We continue to laugh at the misfortunes of milquetoasts and deem their timidity a vice, not a virtue.  Meanwhile, Wikipedia’s use of the term, “meek,” in the definition illustrates how commonly we misunderstand the third Beatitude.

Let me defend Caspar Milquetoast.  Then I will explain why the Beatitude, “Blessed are the meek,” is not about him.

Noting that death, loneliness, and shame threaten everyone, Freud and his psychodynamic descendants asserted that we assume defensive postures to avoid getting overwhelmed.  That posture can take on various personae.  America likes a youthful sense of invincibility and bravado in the face of bogeymen.  Milquetoasts take the opposite tack, displaying yielding, inoffensive manners in hopes that nobody with half a conscience would hurt them.  But in either case, bullies run scared no less than milquetoasts.

If my personality consists of a committee of caricatures in conversation, Caspar Milquetoast sits at my round table along with Rambo, St.
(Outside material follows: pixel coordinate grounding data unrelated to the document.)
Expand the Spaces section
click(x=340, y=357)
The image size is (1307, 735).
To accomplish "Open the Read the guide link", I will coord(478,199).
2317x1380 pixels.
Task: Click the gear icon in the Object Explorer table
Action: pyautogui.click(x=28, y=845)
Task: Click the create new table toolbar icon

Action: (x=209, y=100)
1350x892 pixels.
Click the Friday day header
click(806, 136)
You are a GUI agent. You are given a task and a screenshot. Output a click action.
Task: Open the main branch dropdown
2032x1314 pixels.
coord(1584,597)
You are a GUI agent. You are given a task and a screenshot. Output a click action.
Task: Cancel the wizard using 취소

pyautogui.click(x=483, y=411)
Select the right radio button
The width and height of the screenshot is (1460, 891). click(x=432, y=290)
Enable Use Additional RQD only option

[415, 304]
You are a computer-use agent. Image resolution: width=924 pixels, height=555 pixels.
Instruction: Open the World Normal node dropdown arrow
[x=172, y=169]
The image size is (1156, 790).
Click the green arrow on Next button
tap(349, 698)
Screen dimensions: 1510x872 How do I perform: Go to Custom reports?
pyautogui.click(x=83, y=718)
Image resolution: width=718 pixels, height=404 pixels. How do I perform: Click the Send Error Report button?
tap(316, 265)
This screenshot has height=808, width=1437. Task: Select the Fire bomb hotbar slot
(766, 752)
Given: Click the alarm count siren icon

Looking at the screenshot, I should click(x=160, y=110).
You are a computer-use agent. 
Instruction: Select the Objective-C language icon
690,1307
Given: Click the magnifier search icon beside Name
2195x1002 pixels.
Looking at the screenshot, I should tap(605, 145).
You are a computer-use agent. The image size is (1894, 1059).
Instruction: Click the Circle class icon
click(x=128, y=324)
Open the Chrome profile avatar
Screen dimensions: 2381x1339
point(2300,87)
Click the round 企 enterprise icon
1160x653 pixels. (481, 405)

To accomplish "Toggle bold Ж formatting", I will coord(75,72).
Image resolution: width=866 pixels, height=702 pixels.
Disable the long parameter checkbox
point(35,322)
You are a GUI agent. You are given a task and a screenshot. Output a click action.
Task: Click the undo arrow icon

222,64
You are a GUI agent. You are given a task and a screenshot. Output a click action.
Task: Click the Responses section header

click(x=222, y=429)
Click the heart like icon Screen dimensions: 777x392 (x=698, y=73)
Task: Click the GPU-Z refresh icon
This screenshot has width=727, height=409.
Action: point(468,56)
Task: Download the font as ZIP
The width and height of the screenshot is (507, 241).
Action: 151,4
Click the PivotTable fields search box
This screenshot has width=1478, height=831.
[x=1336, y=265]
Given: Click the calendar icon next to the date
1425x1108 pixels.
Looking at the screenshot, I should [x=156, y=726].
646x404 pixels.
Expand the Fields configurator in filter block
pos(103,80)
Francis, Steve Martin, and many more.  Amid high stress, one character usually takes the lead. When Milquetoast does, sure enough, people seem to get a kick out of kicking me.  Perhaps they feel threatened because I remind them of their inner Caspar.

Let’s admit that whether we resemble Milquetoast, we have our own dysfunctional ways of side-stepping threats.  Let’s acknowledge that like the rest, he’s got it a little right and a little wrong. So let’s give old Caspar some respect and listen to what he has to say at the next committee meeting.

But we should not appoint him chairman.  We should elect the truly meek member.  Like Caspar, the meek would not hurt a fly.  Yet, their gentleness derives not from fear but from love.  Moreover, they turn the other cheek not from weakness but from strength.  They overcome wickedness by refusing to contribute to the spiral of violence and exploitation and standing firm with kindness.

Isaiah’s Servant Songs depict the meek, as in these verses: “He will not cry or lift up his voice, or make it heard in the street; a bruised reed he will not break, and a dimly burning wick he will not quench; he will faithfully bring forth justice” (42:2-3). In other words, the meek will prevail through gentle, nonviolent love that the world misunderstands as weakness. When the meek finally inherit the earth, neither Caspar Milquetoast nor Attila the Hun will need fear any more.